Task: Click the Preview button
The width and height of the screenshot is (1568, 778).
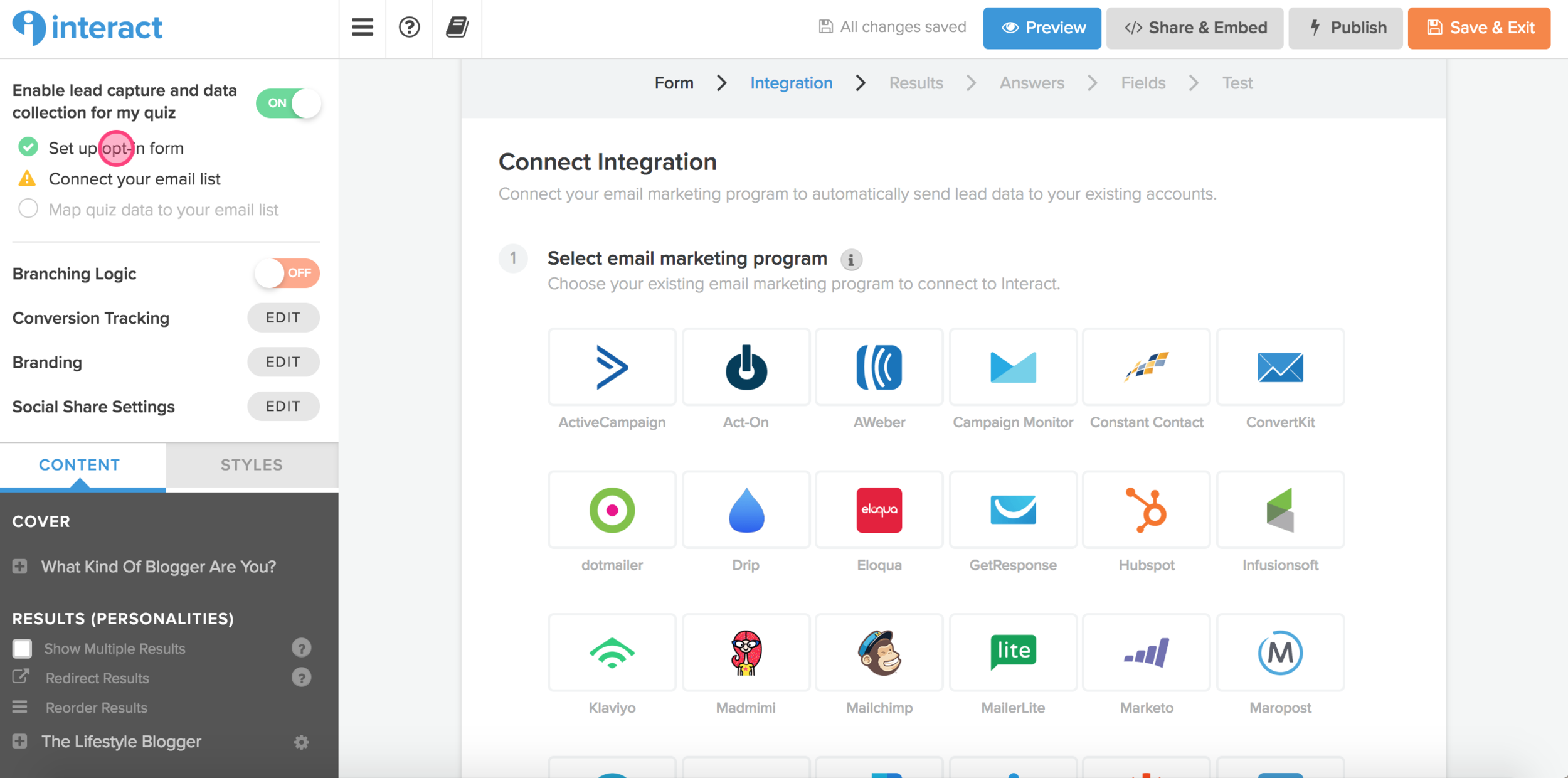Action: click(x=1041, y=28)

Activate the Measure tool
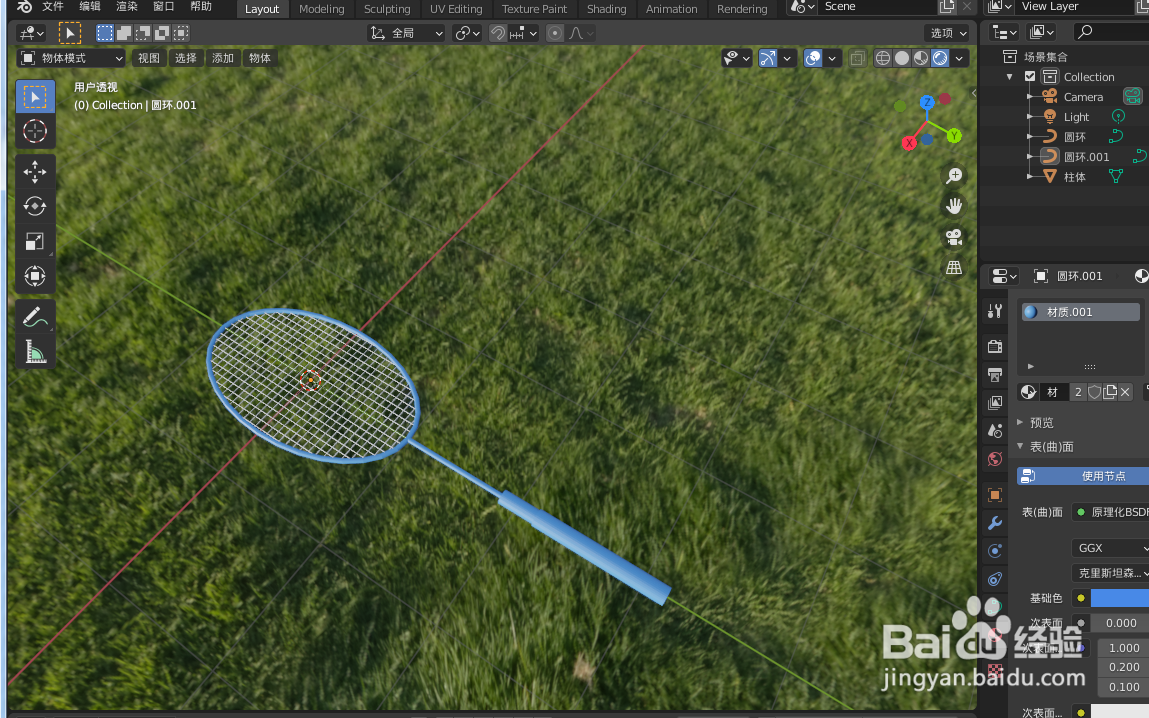tap(35, 352)
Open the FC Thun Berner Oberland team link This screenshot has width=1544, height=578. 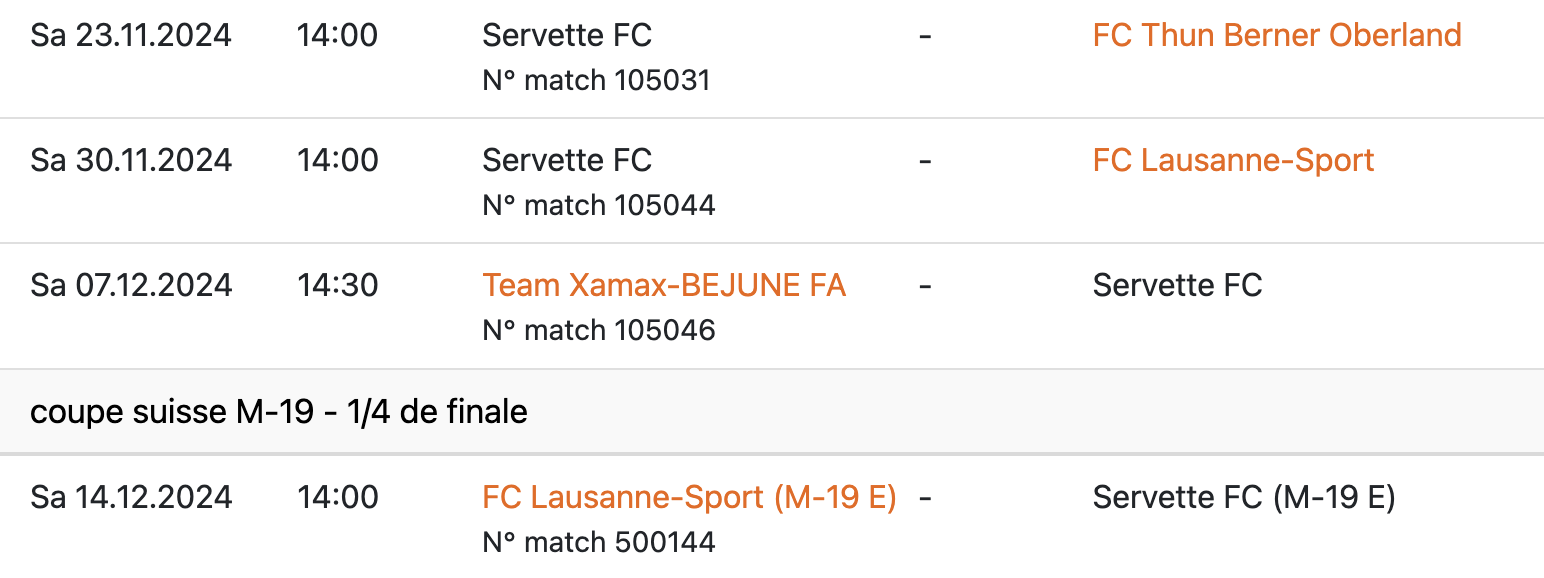[1276, 36]
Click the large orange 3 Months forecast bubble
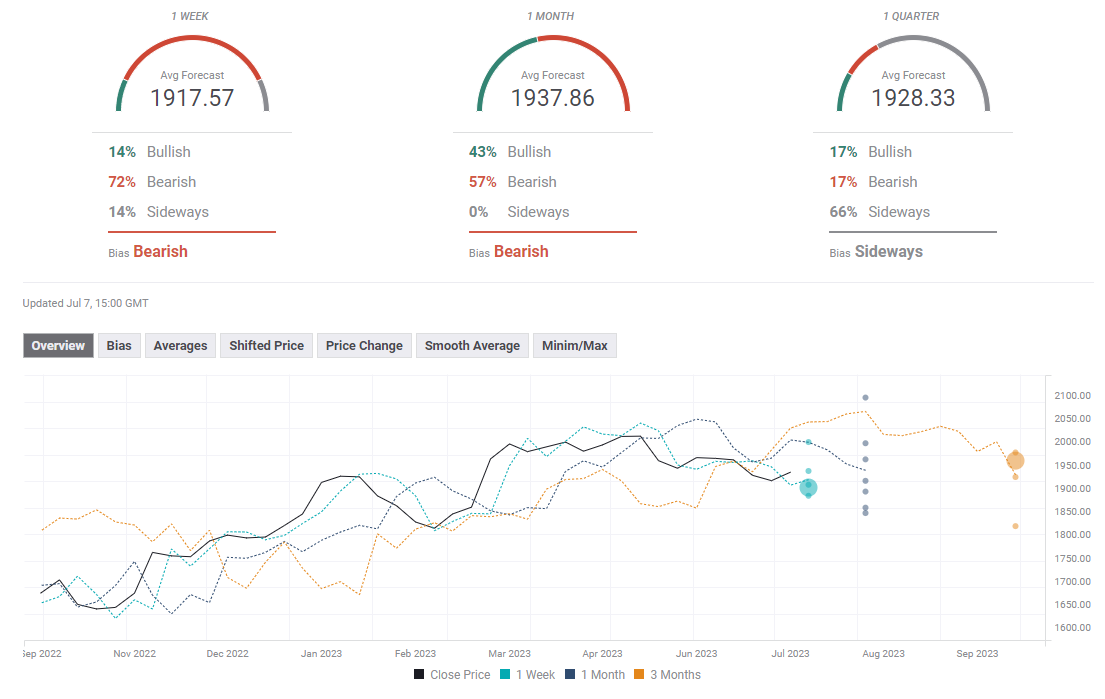Viewport: 1105px width, 699px height. coord(1015,461)
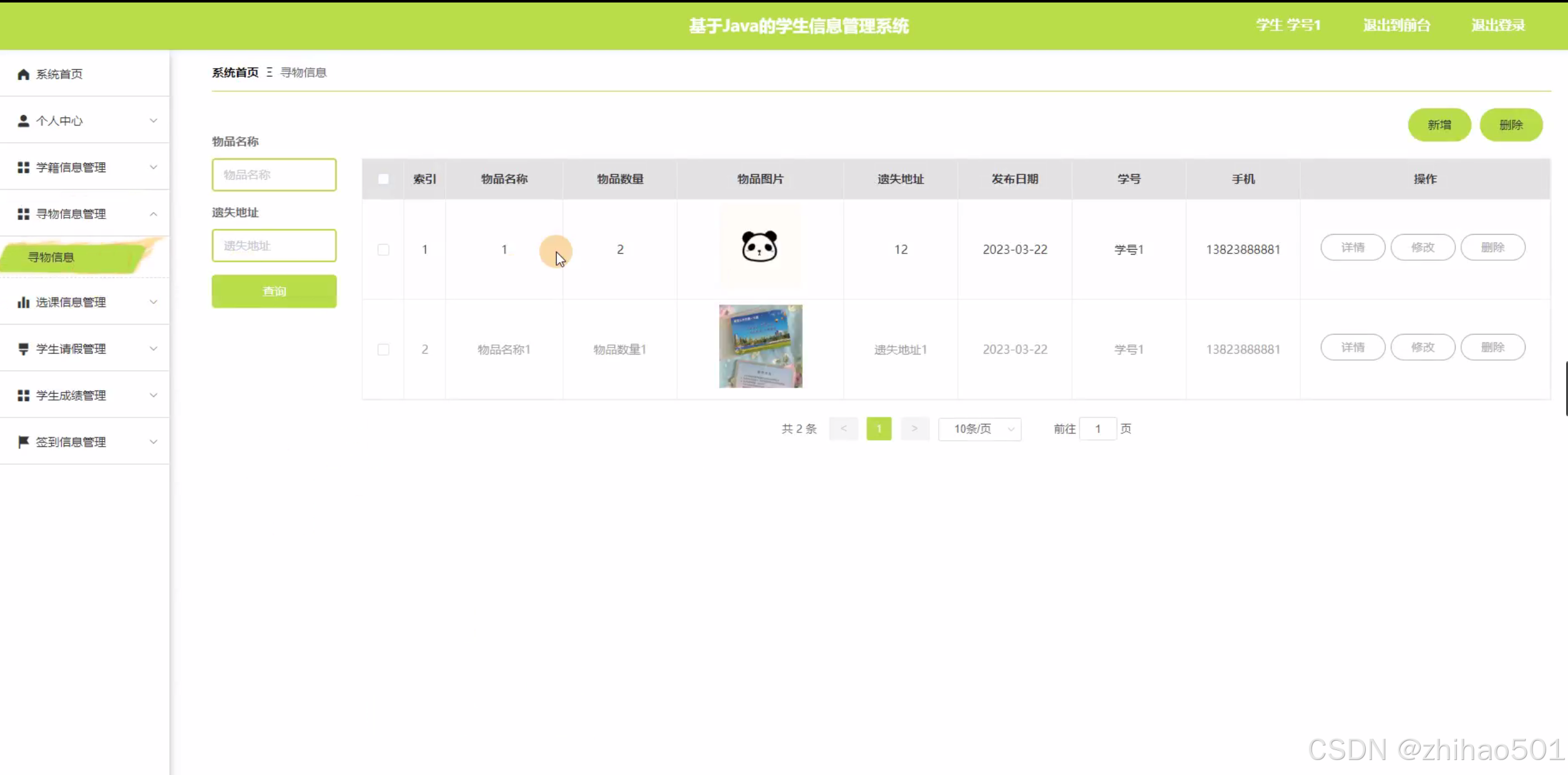Viewport: 1568px width, 775px height.
Task: Toggle the select-all checkbox in table header
Action: [x=383, y=179]
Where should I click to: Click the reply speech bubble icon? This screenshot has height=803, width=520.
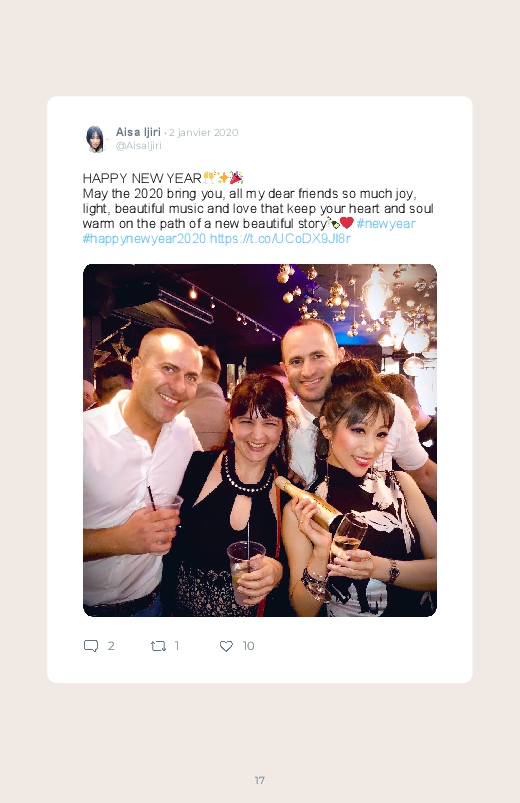91,646
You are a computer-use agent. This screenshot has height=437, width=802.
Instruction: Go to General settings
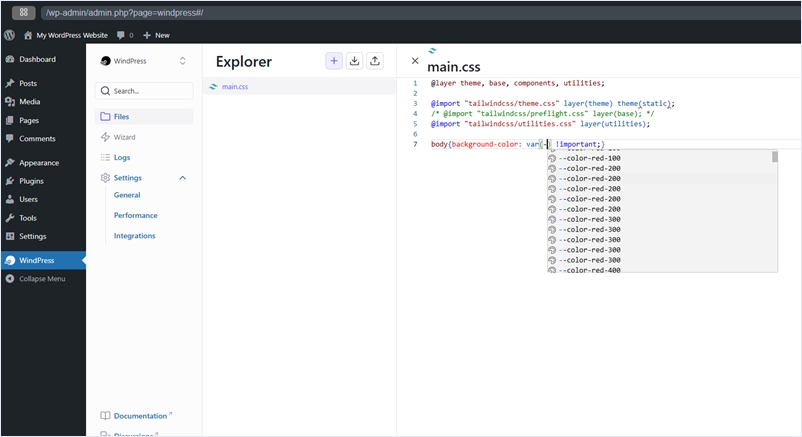pos(127,195)

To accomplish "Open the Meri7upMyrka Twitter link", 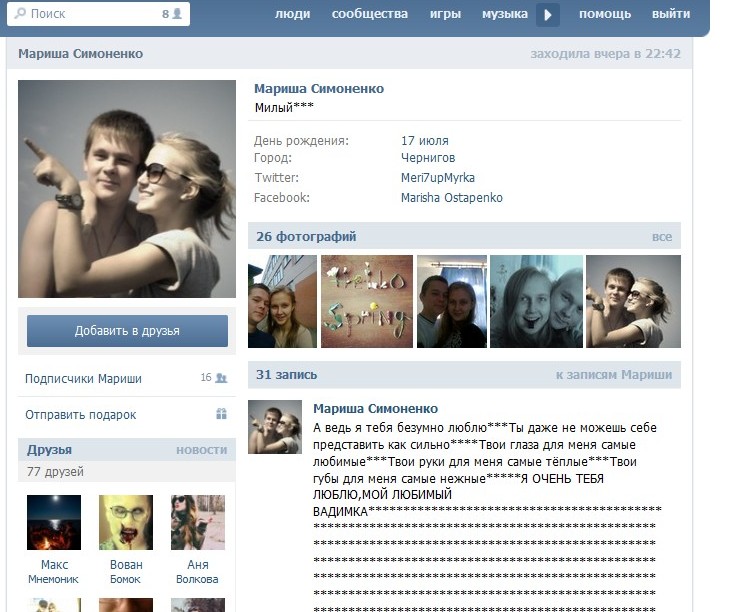I will [x=437, y=178].
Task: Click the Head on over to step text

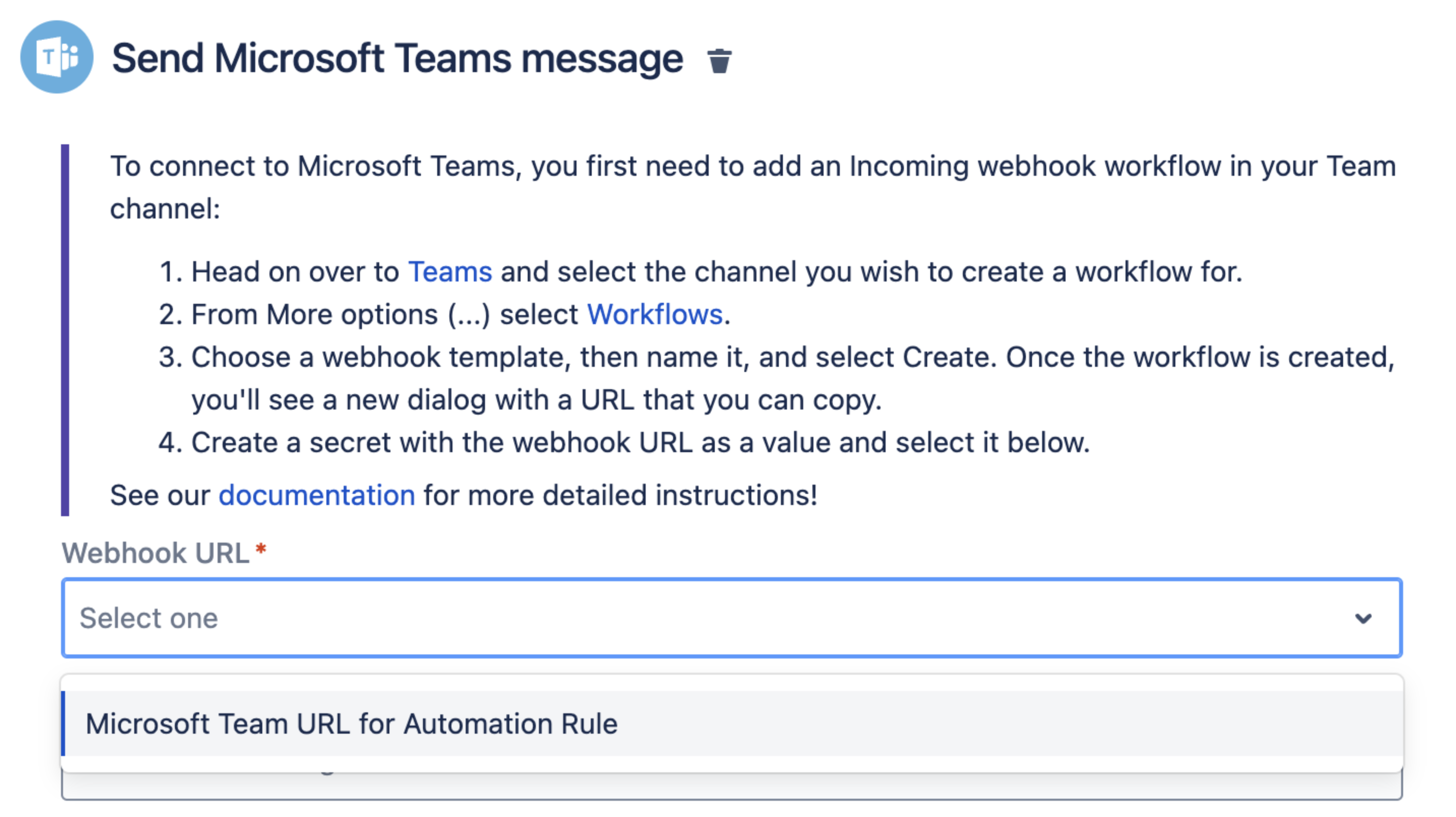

▶ _SHORT TASK_
Find every line in the items above that contains the word "bubble", and copy each of those lines in full.

▶ _EXERCISE RESULT_
Click the large orange 3 Months forecast bubble
Where should I click to: Click the reply speech bubble icon? This screenshot has height=803, width=520.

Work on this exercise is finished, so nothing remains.